Eddie Merrins Pro Golfer: The “Little Pro” with a Big Idea, Golf Tip

If not for a brief polio scare, Eddie Merrins may never have taken up golf. And if Eddie Merrins had never taken up golf, well, the game would have been deprived of one of its great gentlemen – and teachers.

When Merrins was an 11-year-old in Meridian, Miss., that polio scare forced him to skip summer camp. Invited by some buddies for a round of golf, Merrins went along – and that was that. His passion for the game became so intense, Merrins quit football and baseball to focus on golf full-time. He eventually earned a scholarship to play at LSU, where he twice won the Southeastern Conference championship before moving on to the professional ranks in 1957.

Like many tour players of the time, Merrins took a job as a club pro to help make ends meet. It wasn't just any club, either, but fabled Merion outside Philadelphia. His interest in teaching blossomed during his two years there, as did his understanding of the swing.

Exercises to complete →
1. Reproduce the passage of the Eddie Merrins article from "If not for a" to "gentlemen – and teachers.".
2. In the Eddie Merrins article, which club outside Philadelphia did Merrins work at as a club pro?

Text and element pointing records
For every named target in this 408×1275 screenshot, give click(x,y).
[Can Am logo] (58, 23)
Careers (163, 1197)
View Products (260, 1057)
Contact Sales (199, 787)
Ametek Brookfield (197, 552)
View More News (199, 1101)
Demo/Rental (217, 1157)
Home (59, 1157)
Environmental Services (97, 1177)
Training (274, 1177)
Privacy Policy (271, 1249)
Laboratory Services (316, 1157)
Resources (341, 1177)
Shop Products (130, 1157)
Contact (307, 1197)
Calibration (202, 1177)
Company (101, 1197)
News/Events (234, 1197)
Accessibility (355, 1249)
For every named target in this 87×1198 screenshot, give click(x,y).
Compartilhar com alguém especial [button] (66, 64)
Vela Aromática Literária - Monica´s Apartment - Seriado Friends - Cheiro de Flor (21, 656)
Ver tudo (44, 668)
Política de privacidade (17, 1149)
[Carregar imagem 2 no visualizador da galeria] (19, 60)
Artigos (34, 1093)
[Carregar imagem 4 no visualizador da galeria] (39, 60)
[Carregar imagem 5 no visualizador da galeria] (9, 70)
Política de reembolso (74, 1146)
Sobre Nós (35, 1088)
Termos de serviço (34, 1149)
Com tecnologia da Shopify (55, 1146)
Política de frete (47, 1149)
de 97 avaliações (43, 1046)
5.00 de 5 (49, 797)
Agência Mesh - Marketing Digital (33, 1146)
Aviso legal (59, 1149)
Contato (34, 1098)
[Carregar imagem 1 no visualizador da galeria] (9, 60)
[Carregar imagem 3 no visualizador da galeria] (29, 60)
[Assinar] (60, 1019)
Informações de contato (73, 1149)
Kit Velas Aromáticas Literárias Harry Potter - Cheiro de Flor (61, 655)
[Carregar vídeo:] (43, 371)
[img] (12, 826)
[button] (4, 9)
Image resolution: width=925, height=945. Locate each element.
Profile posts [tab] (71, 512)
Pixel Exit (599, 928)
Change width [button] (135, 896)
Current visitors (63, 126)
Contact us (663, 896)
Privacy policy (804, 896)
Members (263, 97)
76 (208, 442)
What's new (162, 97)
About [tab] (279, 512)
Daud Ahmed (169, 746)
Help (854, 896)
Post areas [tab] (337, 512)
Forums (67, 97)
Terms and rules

Answer set →
1.
If not for a brief polio scare, Eddie Merrins may never have taken up golf. And if Eddie Merrins had never taken up golf, well, the game would have been deprived of one of its great gentlemen – and teachers.

2. Merion